Die Kanervalssession 2015/2016 ist eröffnet! Wer heute um 11:11 Uhr nicht live auf dem Heumarkt oder im WDR-Fernsehen den Countdown in Köln verfolgt hat, dürfte eher kein Rheinländer im Herzen sein oder in einer wichtigen Sitzung gesessen haben, die er nicht geleitet hat und deshalb nicht unterbrechen konnte. Und die Zeit bis zum Aschermittwoch am 10. Februar 2016 ist dieses Mal so kurz, daß ich leider meine Kolumne bis dahin einstellen muß. Mein nichtkarnevalistisches Alter ego hat sich aber erfreulicherweise bereit erklärt, den karnevalistischen Wolf zu vertreten.

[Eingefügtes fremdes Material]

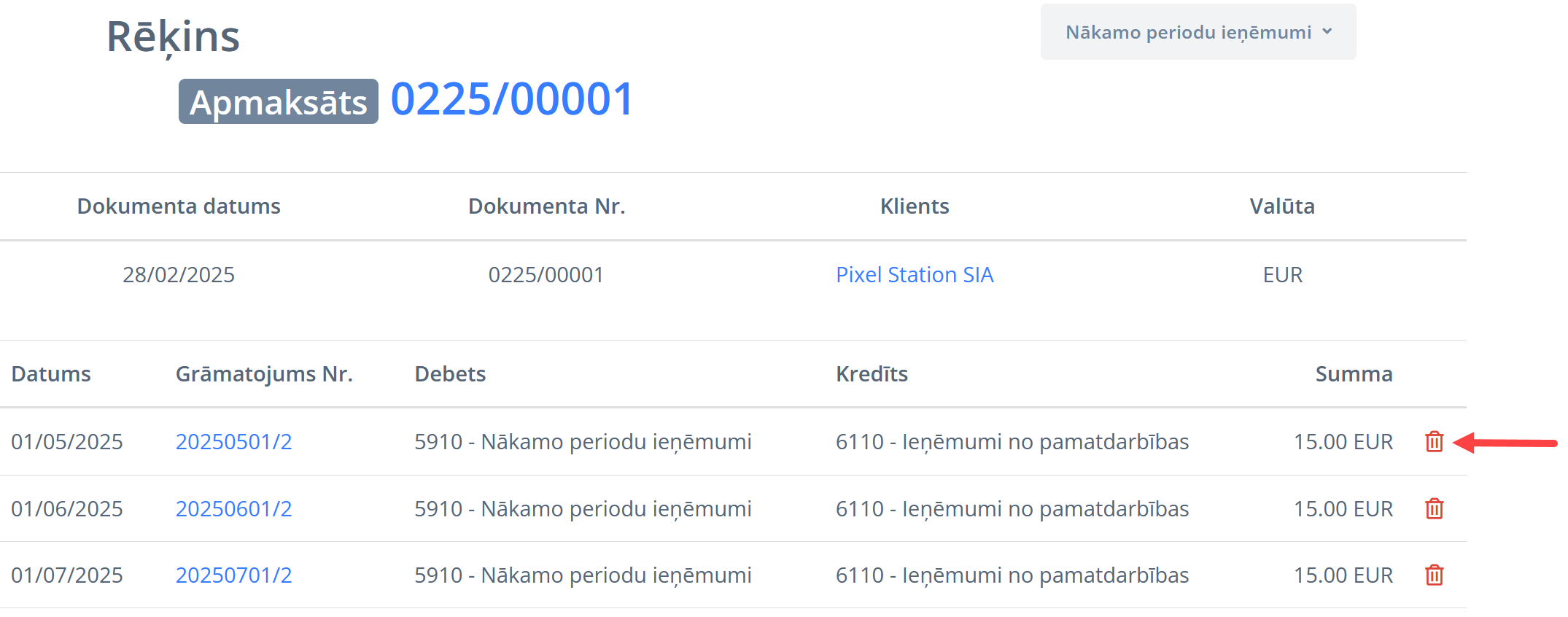
Task: Click the Kredīts column header
Action: pyautogui.click(x=872, y=374)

Karneval ist eine Zeit, in der nicht nur einfach gefeiert und das Leben gelebt wird, sondern durchaus auch und gerade die Möglichkeit besteht, einmal Klartext zu sprechen und den Mächtigen friedlich aber unverhohlen ans Bein zu pinkeln und sie zu entlarven.

Einen Tag nach dem seligen Tod des Altkanzlers, Helmut Schmidt, wird um so deutlicher, was für ein Vakuum seine politische Generation hinterlassen hat. Wo sind die Menschen dieses Formats hin? Stirbt hier gar eine ganze Klasse aus? Gibt es sie wirklich nicht mehr? Ich glaube das nicht! Sie gehen nur nicht mehr in die Politik, hauptsächlich, weil es dort – und das ist a priori noch keine Gier – nichts zu verdienen gibt bzw. die Bezahlung in keinem Verhältnis zur Arbeit und Verantwortung steht. Das war aber vergleichsweise immer so, nur waren die Unterschiede zur Arbeit im außerpolitischen Bereich damals noch nicht so eklatant, so daß es leichter fiel, Verantwortung zu übernehmen, selbst wenn das mit Einbußen verbunden war. Ein auskömmliches Leben war – wie heute unbestritten immer noch – gesichert und wurde durch das Ansehen und den Reiz der Aufgabe mehr als aufgewogen. Auch das Bohren dicker Bretter im demokratischen Prozeß gestaltete sich einfacher. Charismatischen Führungsfiguren gestattete man und sie gestatteten sich nämlich, die Richtung vorzugeben und zu bestimmen. So konnte etwas vorangebracht werden, wobei das Gemessenwerden am Erfolg schon immer ein erhöhtes Risiko barg, gestürzt oder abgewählt zu werden. Heute dagegen wird alles bis zur Ohnmacht zerredet, dann kaum noch ein Risiko eingegangen, und mangels echter Alternativen bleibt man selbst bei Erfolgslosigkeit im Amt. Eine genauso hilflose und feige, wie verlogene Veranstaltung! Reaktion statt Aktion und affektives Handeln, ohne erkennbare, geschweige denn durchgehaltene Linie, immer kurzfristig auf den nächsten kleinen Erfolg getrimmt. Kein großer Wurf, keine unpopulären Entscheidungen. Und wer es anders, besser machen will und könnte, wird durch dieses paralysierte, auf sich selbst bezogene System abgeschreckt, selbst wenn er bereit wäre und Spaß daran hätte, Verantwortung für sein Land zu übernehmen, eine Eigenschaft, die allerdings auch allgemein mehr und mehr verloren zu gehen scheint, weil man in unserer Gesellschaft leider ebenfalls zurecht kommt, wenn man die anderen, die es aber nicht vermögen, machen läßt und sich lediglich um den eigenen Mikrokosmos bemüht. Und warum sollte man sich ohne Not in ein Umfeld begeben, daß sein Ansehen verspielt hat und es objektiv nicht mehr verdient hat, ein solches zu genießen!? „Spiel nicht mit den Schmuddelkindern“, das färbt sonst ab!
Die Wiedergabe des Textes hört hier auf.